Lake Coyote, California, which formed in one of five basins along the Mojave River, acted both as a part of the Lake Manix basin and, after the formation of Afton Canyon and draining of Lake Manix ca. 24.5 calibrated (cal) ka, a side basin that was filled episodically for the next 10,000 yr. As such, its record of lake level is an important counterpart to the record of the other terminal basin, Lake Mojave, following the draining of Lake Manix. We studied lake and fluvial deposits and their geomorphology and identified five principal periods of recurring lakes in the Coyote basin by dating mollusks. Several of these periods in detail consist of multiple lake-rise pulses, for which we identified specific fluvial deposits that represent the Mojave River entering the basin. The pulsed record of rapid lake rise and decline is interpreted as switching of the Mojave River between Lake Coyote and Lake Mojave. A composite lake record for both basins shows nearly continuous lake maintenance by the Mojave River from 24.5 cal ka to ca. 14 cal ka. One potential gap in the lake record, ca. 22.7–21.8 cal ka, may indicate either temporary river routing to yet another basin or a dry climatic period. The Mojave River discharge was sufficient to maintain at least one terminal lake throughout most of the Last Glacial Maximum and deglacial periods, indicating that paleoclimate was moist and/or cool well into the Bølling-Allerød and that the lake records may not be sensitive to variations from moderate to high discharge. Nuances of lake-level changes in both the Coyote and Mojave basins are difficult to interpret as paleoclimatic events because the current chronologic control on lake levels from nearshore deposits does not provide the necessary precision.

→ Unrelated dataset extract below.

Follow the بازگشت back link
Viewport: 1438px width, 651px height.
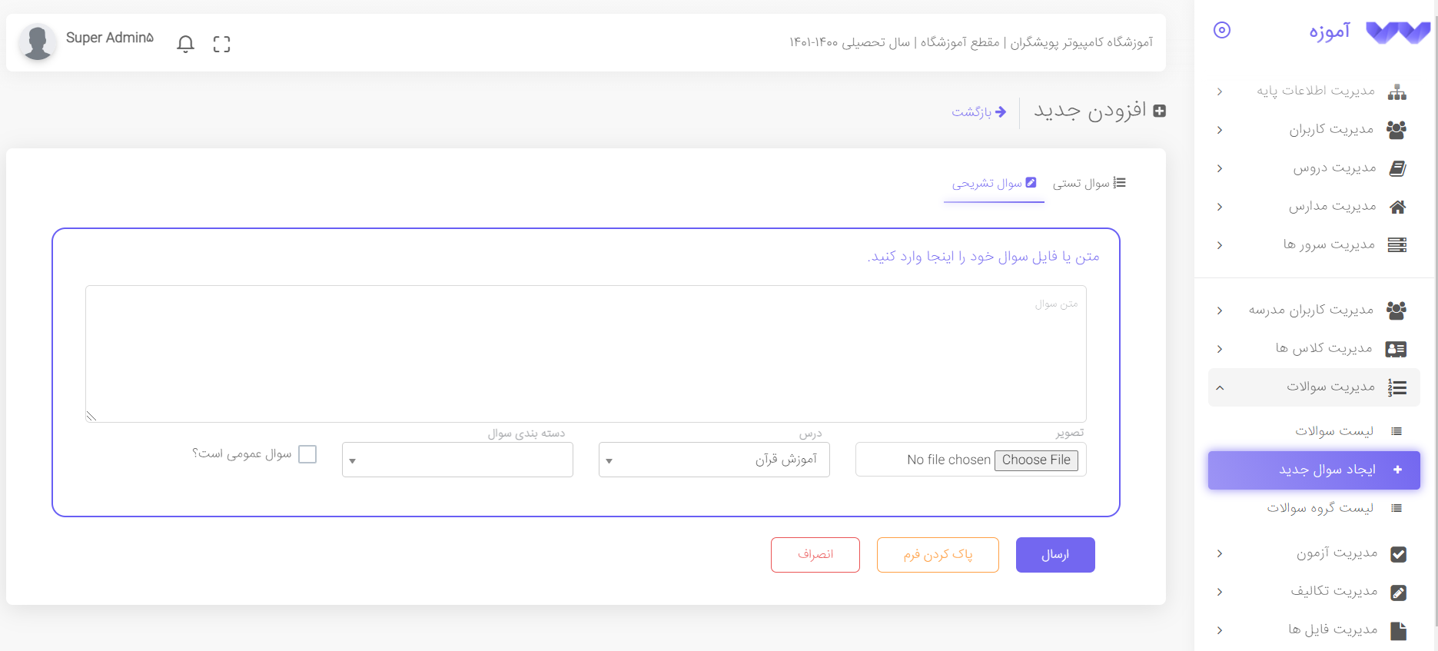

Mojave River avulsion leading to flow to Coyote basin may have been influenced by rupture on a dextral-oblique fault. Earliest post–Lake Manix stream deposits of the Mojave River leading to the Coyote basin are faulted, and most subsequent streams were confined to the downthrown fault block. This fault rupture and possible enhanced river routes to Lake Coyote, rather than Lake Mojave, are bracketed by dated beach deposits to the period ca. 20–19 cal ka. Later, headward erosion through the fluvial plain by the Mojave River eliminated flow to Coyote basin after ca. 14 cal ka and completed incision of the plain after ca. 12 cal ka.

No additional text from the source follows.